◆ Data for this task ◆
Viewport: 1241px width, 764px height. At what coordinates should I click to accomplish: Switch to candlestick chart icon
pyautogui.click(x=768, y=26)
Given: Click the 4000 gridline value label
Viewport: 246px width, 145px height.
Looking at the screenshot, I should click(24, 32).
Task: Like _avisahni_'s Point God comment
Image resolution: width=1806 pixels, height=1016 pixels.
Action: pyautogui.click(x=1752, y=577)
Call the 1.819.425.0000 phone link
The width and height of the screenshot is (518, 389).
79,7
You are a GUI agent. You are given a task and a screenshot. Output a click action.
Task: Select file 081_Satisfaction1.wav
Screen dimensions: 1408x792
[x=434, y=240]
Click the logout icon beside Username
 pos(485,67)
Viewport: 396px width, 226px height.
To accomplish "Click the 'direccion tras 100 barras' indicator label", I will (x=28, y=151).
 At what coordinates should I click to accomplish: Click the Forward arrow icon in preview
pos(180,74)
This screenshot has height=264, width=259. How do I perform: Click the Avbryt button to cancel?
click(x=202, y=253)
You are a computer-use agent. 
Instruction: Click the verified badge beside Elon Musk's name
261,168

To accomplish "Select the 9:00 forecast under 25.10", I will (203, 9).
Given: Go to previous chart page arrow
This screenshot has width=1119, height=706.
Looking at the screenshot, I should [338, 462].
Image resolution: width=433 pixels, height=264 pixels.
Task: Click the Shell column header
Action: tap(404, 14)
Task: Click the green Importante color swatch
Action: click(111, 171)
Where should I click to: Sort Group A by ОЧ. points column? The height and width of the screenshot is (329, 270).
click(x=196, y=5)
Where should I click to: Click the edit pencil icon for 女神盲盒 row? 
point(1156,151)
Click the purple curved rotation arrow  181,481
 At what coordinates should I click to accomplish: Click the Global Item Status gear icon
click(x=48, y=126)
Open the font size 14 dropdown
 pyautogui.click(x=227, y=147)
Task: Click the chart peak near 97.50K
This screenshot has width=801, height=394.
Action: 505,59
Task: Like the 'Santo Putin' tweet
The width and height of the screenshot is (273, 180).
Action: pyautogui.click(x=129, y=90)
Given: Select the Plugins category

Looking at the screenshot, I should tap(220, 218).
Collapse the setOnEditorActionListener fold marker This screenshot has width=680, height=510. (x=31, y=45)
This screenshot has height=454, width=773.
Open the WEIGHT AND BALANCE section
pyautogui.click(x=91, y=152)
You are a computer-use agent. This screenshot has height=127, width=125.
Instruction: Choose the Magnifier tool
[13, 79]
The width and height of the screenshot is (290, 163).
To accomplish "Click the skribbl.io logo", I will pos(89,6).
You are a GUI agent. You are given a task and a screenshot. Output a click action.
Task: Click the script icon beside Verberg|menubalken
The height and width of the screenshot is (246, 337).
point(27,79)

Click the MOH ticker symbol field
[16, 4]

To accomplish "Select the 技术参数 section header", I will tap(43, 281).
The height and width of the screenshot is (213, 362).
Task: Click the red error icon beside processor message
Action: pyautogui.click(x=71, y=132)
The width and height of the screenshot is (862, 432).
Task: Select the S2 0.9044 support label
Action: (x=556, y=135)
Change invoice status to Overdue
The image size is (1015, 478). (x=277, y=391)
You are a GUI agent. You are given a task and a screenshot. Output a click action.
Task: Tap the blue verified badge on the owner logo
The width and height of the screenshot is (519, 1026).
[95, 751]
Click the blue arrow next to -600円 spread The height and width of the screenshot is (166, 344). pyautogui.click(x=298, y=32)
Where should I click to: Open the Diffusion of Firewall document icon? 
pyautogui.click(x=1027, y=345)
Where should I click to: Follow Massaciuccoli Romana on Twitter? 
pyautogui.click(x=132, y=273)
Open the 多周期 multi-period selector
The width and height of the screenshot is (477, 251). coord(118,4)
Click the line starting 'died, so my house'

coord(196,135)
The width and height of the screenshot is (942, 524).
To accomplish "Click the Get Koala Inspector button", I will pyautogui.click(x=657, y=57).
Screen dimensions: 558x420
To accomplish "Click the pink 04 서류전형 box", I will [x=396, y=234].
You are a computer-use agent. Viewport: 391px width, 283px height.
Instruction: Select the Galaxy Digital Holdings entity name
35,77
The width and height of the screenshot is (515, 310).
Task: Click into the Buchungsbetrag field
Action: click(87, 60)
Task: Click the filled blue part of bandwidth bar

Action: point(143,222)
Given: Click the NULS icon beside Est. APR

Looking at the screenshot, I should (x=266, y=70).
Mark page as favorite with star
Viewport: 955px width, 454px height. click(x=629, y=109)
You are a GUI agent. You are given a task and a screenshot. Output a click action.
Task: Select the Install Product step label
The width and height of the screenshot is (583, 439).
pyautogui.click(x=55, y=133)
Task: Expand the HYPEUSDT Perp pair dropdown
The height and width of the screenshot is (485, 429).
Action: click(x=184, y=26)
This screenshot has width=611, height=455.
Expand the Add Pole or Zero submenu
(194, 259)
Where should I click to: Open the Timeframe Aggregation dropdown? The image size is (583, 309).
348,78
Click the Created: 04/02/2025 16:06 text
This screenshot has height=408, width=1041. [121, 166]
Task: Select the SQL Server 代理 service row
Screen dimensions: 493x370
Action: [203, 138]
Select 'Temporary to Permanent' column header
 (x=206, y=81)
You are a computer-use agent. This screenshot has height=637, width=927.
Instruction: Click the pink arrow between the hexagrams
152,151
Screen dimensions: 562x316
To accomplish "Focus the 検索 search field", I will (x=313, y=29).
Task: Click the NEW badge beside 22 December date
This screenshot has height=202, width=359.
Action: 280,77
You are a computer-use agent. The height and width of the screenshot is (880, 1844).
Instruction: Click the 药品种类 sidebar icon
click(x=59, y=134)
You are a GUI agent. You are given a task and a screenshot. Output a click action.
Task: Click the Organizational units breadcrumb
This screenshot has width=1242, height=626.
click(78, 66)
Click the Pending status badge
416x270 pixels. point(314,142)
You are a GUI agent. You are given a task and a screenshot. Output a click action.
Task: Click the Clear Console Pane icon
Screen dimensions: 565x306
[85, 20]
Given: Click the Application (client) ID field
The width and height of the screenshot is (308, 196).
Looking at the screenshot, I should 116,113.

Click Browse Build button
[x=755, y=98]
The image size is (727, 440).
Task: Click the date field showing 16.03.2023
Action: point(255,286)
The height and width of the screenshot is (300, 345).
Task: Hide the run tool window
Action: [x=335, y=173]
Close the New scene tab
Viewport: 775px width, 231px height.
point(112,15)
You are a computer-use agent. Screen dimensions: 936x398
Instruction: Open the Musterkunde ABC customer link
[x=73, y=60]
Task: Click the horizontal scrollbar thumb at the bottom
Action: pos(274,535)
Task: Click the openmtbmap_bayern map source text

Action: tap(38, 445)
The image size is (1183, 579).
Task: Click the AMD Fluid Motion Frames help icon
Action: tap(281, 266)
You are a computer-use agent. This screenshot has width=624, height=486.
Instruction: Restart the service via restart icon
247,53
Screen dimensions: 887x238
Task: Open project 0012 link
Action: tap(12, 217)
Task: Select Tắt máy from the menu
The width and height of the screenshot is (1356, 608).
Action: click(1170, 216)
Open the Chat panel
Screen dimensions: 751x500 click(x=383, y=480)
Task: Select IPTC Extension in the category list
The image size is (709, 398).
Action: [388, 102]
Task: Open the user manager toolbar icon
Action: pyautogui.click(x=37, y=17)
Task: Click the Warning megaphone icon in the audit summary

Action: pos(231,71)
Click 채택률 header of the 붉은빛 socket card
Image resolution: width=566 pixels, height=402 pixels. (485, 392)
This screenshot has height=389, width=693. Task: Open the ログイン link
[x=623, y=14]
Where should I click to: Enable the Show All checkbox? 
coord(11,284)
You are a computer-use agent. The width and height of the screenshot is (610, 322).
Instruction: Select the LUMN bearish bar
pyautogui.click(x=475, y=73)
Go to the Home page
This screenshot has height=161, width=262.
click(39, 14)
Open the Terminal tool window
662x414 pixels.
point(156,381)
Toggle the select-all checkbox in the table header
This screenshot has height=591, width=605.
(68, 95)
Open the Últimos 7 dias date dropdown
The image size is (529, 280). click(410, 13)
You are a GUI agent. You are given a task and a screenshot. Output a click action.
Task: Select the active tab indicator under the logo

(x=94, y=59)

◆ Task ◆
Every line from the first through the one containing "Given: Go to previous chart page arrow" in the listing above must be given again exactly, with nothing else alongside.

◆ Final answer ◆
Viewport: 1241px width, 764px height. At what coordinates should I click to accomplish: Switch to candlestick chart icon
pyautogui.click(x=768, y=26)
Given: Click the 4000 gridline value label
Viewport: 246px width, 145px height.
Looking at the screenshot, I should click(24, 32).
Task: Like _avisahni_'s Point God comment
Image resolution: width=1806 pixels, height=1016 pixels.
Action: pyautogui.click(x=1752, y=577)
Call the 1.819.425.0000 phone link
The width and height of the screenshot is (518, 389).
79,7
You are a GUI agent. You are given a task and a screenshot. Output a click action.
Task: Select file 081_Satisfaction1.wav
Screen dimensions: 1408x792
[x=434, y=240]
Click the logout icon beside Username
 pos(485,67)
Viewport: 396px width, 226px height.
To accomplish "Click the 'direccion tras 100 barras' indicator label", I will (x=28, y=151).
 At what coordinates should I click to accomplish: Click the Forward arrow icon in preview
pos(180,74)
This screenshot has height=264, width=259. How do I perform: Click the Avbryt button to cancel?
click(x=202, y=253)
You are a computer-use agent. 
Instruction: Click the verified badge beside Elon Musk's name
261,168

To accomplish "Select the 9:00 forecast under 25.10", I will (203, 9).
Given: Go to previous chart page arrow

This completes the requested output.